Abstract: The aim of the present study was to investigate the biosynthesis of the ATP synthase in various tissues, and to test hypotheses about possible models of activation of several mitochondrial proteins, the ATP/ADP translocase and UCPs, that could utilize the proton gradient, thus bypassing the ATP synthase. We have examined the role of the expression of the P1 isoform of the c-Fo subunit in the biogenesis of ATP synthase in brown adipose tissue. Our findings point to a role for the c-Fo subunit in defining the final content of the ATP synthase in brown adipose tissue.We have analyzed sequences in the 3’UTR of the ? subunit F1-ATPase mRNA that are important for formation of RNA-protein complexes.
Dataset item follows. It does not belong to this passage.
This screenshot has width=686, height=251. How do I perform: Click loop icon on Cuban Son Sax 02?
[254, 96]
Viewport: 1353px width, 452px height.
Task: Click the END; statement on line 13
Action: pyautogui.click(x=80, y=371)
We could detect protein complexes that bind to two different sequence regions of the 3’UTR, one being the poly(A) tail and an adjacent region), and the other being a sequence stretch at the 3’ end of the 3’UTR able to form a stem-loop structure, which is evolutionarily conserved throughout mammalian species. We investigated a role of the ATP/ADP carrier (ANT) in fatty acid-induced uncoupling in brown-fat mitochondria. We conclude that the ANT cannot substitute for UCP1 in fatty acid uncoupling in brown-fat mitochondria from mice lacking UCP1. We propose that the two ANT isoforms mediate proton translocation under different conditions.We have investigated a role of UCP1 in defence against oxidative stress. We found that products of oxidative stress (4-HNE) could neither reactivate purine nucleotide-inhibited UCP1, nor induce additional activation of innately active UCP1 in brown-fat mitochondria from UCP1(+/+) and UCP1(-/-) mice. We conclude that UCP1 is not involved in defence against oxidative stress. We evaluated possible uncoupling activity of UCP3 in skeletal muscle from warm- and cold-acclimated UCP1(+/+) and UCP1(-/-) mice. We conclude that no evidence exists for a higher UCP3-mediated uncoupling activity; a high UCP3 content in cold-acclimated UCP1(-/-) mice could possibly be linked to improved fatty acid oxidative capacity.